There were no children of the marriage. On Christopher Hatton Turnor's death in 1940, his first cousin Major Herbert Broke Turnor (22 August 1885 – 21 February 1979), son of Algernon Turnor, succeeded to the property. He lived at Little Ponton Hall, and also owned 1,914 acres around Kirmond le Mire.
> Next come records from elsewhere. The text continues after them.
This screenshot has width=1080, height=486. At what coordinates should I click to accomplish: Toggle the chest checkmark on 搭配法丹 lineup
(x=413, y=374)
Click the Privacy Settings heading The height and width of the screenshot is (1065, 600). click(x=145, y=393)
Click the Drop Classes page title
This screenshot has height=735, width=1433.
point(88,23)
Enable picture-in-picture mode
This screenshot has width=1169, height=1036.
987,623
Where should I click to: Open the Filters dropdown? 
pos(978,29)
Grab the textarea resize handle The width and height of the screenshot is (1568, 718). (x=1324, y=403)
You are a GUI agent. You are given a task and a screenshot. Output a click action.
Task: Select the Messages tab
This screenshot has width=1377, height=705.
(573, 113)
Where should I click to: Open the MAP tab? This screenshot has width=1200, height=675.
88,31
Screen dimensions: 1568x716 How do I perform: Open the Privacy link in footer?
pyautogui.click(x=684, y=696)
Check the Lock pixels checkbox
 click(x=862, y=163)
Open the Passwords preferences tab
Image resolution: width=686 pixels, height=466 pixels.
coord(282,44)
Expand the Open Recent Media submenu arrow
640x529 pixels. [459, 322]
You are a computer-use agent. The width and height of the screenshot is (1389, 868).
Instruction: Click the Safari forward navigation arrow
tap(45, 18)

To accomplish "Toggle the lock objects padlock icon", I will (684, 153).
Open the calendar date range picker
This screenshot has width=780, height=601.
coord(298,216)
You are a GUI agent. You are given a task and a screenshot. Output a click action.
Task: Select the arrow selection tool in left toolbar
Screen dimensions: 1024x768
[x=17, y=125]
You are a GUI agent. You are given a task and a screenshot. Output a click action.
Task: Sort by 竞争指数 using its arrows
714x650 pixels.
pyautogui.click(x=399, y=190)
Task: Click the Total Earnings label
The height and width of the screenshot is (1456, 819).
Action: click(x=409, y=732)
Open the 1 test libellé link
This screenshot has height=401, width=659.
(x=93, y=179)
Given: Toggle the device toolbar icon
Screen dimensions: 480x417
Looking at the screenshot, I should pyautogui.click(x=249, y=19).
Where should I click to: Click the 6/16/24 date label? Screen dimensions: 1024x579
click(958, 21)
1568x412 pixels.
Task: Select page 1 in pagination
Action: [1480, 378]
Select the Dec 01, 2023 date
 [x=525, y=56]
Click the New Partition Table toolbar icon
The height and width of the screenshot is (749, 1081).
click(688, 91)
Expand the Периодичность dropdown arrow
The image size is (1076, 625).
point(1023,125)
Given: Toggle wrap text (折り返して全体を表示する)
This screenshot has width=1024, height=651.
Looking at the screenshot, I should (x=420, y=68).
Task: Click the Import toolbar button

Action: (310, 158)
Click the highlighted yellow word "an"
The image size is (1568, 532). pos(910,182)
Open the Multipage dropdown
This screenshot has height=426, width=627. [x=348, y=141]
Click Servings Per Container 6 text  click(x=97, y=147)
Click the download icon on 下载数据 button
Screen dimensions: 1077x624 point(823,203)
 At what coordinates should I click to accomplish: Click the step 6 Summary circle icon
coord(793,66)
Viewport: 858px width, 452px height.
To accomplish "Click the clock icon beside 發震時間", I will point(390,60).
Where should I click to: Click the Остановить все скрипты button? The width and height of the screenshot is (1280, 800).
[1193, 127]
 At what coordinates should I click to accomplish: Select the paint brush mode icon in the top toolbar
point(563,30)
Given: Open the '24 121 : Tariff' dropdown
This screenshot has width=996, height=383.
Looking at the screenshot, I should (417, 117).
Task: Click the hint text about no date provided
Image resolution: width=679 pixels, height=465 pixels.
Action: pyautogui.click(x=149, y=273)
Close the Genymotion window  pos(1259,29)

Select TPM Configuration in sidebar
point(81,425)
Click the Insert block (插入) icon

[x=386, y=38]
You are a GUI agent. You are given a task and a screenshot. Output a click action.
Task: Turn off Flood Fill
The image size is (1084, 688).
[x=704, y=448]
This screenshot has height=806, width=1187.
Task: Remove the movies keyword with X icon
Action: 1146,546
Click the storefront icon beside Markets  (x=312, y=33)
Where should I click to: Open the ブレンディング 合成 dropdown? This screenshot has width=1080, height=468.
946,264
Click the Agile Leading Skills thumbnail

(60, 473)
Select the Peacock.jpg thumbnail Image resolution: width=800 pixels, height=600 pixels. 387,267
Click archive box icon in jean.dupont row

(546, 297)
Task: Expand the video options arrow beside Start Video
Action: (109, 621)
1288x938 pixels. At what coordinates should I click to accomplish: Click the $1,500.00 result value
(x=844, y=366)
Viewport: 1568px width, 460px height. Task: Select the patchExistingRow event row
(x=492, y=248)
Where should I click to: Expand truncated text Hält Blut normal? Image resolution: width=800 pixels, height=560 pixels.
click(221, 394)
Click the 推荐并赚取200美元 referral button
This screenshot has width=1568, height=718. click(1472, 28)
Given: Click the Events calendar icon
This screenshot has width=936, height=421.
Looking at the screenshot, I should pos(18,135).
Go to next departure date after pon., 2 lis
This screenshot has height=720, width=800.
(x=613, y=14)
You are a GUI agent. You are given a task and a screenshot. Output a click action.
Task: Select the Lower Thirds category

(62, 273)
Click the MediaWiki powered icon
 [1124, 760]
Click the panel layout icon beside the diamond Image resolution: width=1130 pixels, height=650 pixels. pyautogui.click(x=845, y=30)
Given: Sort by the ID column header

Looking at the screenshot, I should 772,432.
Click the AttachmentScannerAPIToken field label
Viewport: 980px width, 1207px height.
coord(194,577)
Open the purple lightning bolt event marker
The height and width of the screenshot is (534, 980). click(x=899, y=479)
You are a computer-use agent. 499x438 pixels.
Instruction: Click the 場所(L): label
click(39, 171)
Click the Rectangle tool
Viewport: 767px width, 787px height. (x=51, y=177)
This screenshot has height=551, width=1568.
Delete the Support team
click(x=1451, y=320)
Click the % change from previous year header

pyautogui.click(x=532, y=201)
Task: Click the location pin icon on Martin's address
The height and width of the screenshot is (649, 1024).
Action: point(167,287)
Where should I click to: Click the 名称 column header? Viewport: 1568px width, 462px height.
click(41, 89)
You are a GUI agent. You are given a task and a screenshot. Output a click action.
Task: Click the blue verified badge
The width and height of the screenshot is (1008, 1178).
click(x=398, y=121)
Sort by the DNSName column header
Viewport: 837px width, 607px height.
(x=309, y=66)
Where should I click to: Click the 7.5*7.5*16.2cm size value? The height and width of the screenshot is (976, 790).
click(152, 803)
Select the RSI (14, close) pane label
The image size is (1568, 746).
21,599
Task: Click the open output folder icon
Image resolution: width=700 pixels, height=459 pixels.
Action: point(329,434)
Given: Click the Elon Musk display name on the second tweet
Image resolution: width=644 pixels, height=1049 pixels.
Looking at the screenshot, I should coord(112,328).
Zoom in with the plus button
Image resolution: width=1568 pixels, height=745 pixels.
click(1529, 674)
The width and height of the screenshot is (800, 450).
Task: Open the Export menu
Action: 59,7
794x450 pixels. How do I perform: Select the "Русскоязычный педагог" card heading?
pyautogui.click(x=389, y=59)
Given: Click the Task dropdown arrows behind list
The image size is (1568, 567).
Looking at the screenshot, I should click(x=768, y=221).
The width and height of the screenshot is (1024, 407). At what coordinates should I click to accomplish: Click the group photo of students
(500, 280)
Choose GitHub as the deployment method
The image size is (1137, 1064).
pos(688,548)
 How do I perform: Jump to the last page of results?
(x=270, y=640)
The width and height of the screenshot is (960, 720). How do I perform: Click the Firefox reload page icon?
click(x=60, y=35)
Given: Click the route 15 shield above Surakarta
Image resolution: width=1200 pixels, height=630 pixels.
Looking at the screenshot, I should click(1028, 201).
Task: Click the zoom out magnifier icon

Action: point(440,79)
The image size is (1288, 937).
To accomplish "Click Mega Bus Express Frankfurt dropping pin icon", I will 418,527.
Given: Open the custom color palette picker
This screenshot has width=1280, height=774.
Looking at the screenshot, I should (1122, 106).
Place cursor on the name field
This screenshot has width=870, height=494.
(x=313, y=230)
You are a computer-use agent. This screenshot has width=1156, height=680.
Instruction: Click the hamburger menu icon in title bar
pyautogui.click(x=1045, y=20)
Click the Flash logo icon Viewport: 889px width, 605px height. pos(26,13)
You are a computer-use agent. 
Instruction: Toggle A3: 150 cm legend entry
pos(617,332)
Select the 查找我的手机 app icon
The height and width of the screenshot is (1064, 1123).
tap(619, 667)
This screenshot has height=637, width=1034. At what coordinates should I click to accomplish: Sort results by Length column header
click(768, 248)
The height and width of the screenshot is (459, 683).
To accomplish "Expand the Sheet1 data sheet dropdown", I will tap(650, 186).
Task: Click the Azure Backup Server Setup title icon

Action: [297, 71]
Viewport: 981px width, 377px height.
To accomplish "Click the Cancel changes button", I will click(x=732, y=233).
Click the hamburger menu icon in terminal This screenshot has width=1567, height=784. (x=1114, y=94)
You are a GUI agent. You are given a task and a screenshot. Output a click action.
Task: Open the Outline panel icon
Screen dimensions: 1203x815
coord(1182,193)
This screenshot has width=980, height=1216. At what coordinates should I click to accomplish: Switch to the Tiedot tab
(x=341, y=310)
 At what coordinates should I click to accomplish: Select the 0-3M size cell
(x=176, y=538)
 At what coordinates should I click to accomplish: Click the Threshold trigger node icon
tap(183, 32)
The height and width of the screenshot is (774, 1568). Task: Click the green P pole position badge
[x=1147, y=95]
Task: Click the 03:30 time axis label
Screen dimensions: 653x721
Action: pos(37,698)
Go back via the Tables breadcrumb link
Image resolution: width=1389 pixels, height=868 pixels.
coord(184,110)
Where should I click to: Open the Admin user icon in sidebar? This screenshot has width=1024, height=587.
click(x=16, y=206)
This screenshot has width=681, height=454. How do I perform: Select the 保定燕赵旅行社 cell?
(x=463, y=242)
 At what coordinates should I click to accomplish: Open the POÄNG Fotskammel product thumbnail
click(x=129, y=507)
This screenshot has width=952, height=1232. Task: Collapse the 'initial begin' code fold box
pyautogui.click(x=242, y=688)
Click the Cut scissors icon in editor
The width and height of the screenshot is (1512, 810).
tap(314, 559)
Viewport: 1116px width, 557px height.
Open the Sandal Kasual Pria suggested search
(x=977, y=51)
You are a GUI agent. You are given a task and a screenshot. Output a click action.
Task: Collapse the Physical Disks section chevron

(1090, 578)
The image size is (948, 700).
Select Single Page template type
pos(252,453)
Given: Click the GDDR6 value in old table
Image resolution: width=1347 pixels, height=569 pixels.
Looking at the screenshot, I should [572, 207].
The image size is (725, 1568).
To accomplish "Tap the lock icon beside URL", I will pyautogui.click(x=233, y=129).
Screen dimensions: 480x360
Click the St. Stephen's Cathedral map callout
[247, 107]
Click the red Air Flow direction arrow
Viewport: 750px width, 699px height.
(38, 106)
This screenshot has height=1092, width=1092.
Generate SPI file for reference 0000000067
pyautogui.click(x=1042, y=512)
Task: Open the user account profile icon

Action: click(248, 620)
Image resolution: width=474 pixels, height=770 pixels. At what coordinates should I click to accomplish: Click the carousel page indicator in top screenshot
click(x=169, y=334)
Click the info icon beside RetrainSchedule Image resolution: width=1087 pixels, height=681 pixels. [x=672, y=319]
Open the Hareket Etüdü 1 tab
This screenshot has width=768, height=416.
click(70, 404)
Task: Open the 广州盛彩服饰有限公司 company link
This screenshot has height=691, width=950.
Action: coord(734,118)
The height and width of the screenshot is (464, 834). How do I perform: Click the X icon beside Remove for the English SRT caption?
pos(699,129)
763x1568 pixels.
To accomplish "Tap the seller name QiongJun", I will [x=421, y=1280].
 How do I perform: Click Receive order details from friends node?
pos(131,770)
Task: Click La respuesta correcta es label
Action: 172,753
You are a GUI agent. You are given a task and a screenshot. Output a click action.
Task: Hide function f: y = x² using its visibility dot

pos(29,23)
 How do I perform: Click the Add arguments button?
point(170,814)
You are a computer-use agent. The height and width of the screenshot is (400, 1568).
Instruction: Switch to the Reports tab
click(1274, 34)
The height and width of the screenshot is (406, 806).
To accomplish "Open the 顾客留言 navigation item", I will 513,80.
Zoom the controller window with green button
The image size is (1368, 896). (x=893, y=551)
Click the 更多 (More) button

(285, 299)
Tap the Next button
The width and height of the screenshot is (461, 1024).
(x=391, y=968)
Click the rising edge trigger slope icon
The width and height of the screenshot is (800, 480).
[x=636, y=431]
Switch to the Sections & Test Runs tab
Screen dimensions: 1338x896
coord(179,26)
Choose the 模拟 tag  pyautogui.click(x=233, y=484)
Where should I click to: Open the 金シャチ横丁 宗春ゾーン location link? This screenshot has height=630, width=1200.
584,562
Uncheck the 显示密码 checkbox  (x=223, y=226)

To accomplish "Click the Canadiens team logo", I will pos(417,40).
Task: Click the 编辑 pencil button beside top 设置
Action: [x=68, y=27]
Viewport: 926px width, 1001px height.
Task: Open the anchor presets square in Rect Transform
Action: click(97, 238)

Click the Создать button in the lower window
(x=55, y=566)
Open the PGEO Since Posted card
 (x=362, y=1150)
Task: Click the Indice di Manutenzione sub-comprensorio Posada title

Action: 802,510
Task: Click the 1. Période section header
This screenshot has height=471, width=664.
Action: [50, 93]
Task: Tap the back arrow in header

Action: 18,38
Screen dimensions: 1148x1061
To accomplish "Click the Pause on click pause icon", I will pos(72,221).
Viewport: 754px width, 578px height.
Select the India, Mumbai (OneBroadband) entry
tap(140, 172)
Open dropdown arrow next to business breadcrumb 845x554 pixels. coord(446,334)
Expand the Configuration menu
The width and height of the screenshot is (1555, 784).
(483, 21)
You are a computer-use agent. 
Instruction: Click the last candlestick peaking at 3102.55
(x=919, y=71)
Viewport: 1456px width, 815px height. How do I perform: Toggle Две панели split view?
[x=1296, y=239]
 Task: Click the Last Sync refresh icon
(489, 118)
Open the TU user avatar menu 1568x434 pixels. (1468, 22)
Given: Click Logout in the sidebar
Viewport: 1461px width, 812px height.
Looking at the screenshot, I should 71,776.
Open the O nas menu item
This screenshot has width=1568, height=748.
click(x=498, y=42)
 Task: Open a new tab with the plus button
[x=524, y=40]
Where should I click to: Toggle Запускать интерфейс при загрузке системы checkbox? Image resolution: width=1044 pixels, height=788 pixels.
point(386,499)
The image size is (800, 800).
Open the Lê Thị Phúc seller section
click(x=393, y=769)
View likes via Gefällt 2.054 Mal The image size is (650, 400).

His wife Lady Enid Vane (24 April 1894 – 9 September 1969), whom he married on 1 September 1922, was the daughter of the 13th Earl of Westmorland, and widow of Henry Cecil Vane (died 1917).

Herbert Turnor died in 1979 aged 93. Herbert's daughter Rosemary Sybil Turnor (9 September 1924 – 21 September 2015) married Alastair McCorquodale on Saturday 26 July 1947. She developed a National Garden Scheme at Little Ponton Hall, now run by her grandson.

== Works ==
- Land Problems and National Welfare (1911), Introduction by Viscount Milner.
- Land Settlement After the War (1915)
- Our Food Supply; Perils and Remedies (1916), Foreword by Edward Gerald Strutt.
- The Land and the Empire (1917)
- Land Settlement for Ex-service Men in the Oversea Dominions: Report to the Royal Colonial Institute (1920)
- The Land and its Problems (1921)
- Land Settlement in Germany (1935)
- Land Reclamation and Drainage in Italy (1938)
- Yeoman Calling (1939). By this time Turnor had found something to admire in the corporatist approach to agriculture, such as Mussolini's Battle for Land, adopted by fascist states. Jorian Jenks, linked to Turnor via the School of Planning, picked up on a 1939 paper given by Turnor given to the Farmers' Club to publicise ideas of the British Union of Fascists.

Turnor travelled for the Royal Colonial Institute, investigating migration prospects. In 1919 he visited Canada, Australia and New Zealand. For the Overseas Settlement Committee he visited Southern and East African colonies in the British Empire, in 1929 and 1930, overlapping his period as Mayor of Grantham. He left a journal of travels in South Africa and Rhodesia in 1930.

- Where are We Going?: A Manifesto to All who Live on Or by the Land of England (1923), pamphlet, written with Bernard Gilbert, preface by Lord Bledisloe. The writer Bernard Samuel Gilbert (1882–1927) lived at Stoke Rochford Hall for the last four years of his life. He published Bly Market: Moving Pictures of a Market-day in 1924.